QUESTIONS ::
1 > Answer these questions from the passage on deleterious genetic variation:
(a) In what year did the paper reporting more genetic load in Europeans than in Africans come out?
(b) On what two grounds was Greg Cochran somewhat skeptical of that paper?
(c) According to the quoted conclusion, what will studies with large samples of individuals be informative about?
2 > Carry on the passage about deleterious genetic variation in human populations from where it stops.

SOURCE TEXT ::
▼
In 2008 a paper came out which reported that Europeans had more genetic load than Africans, Proportionally more deleterious genetic variation in European than in African populations. At the time I recall Greg Cochran was somewhat skeptical on grounds of biomedicine, and some rather unrealistic demographic assumptions (an realistically long bottleneck). The basic finding was simple, because of the “Out of Africa” event Europeans (and presumably all non-Africans) would exhibit a higher load of deleterious alleles because of the reduced power of selection in relation to drift. Over the past seven years that simple result has come under critique, and the first author of the 2008 paper now has a review which resolves the conflicting results, The distribution of deleterious genetic variation in human populations, out (the link is to the preprint, which has been around for a while). The short of it seems to be that the distribution of frequencies of deleterious alleles may differ across populations as a function of demographic history, with the bottleneck and rapid population growth resulted in an excess of rare alleles in non-Africans, but the large population producing more efficacy of selection. The theory itself in the paper is less interesting to me than the conclusion. Here he states:
Future work should include examining empirical patterns of deleterious mutations in other human populations that have differing populations histories, such as different amounts of recent population growth. Studies with large samples of individuals will be particularly helpful as they will be informative regarding how deleterious mutations have behaved during recent times….
▲
GIVEN ENTRIES ::
▼
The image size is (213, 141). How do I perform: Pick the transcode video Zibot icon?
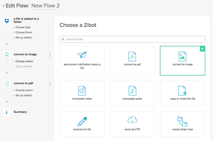click(82, 91)
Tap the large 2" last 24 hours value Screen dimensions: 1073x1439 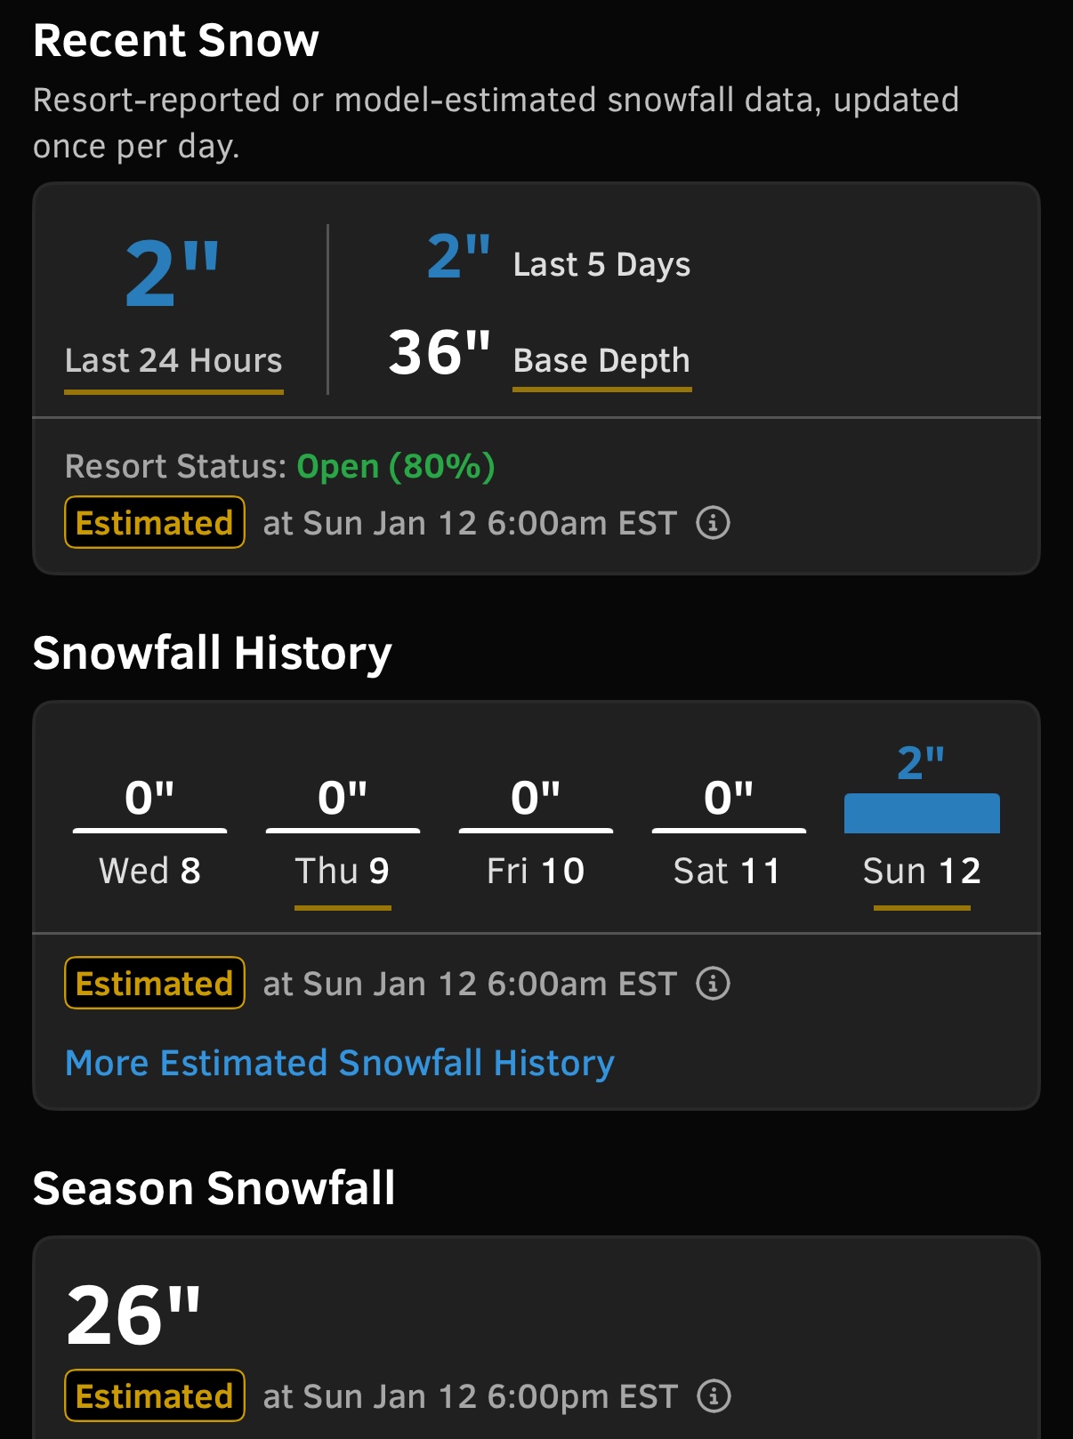pos(172,274)
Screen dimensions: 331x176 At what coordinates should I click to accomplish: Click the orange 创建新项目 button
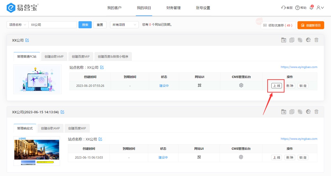pyautogui.click(x=311, y=25)
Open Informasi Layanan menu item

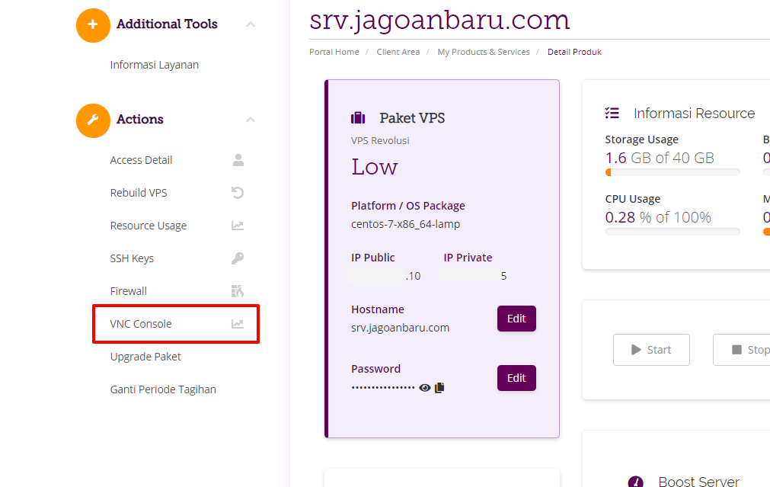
▲
WRITTEN ANSWERS ::
1 >
(a) 2008
(b) Biomedicine, and some rather unrealistic demographic assumptions (a long bottleneck)
(c) How deleterious mutations have behaved during recent times

2 >
Genomics is powerful. For the sort of subtle evolutionary patterns which researchers are trying to sniff out it strikes me that good quality whole genomes in larger numbers across more populations are probably necessary before we can make robust generalizations about humans, let alone other species. Cautious is definitely important because the first wave of SNP-chip results seem to have produced a set of results which were interpreted in light of theory, without understanding that the empirical results were only a sliver of reality constrained by the methods at hand.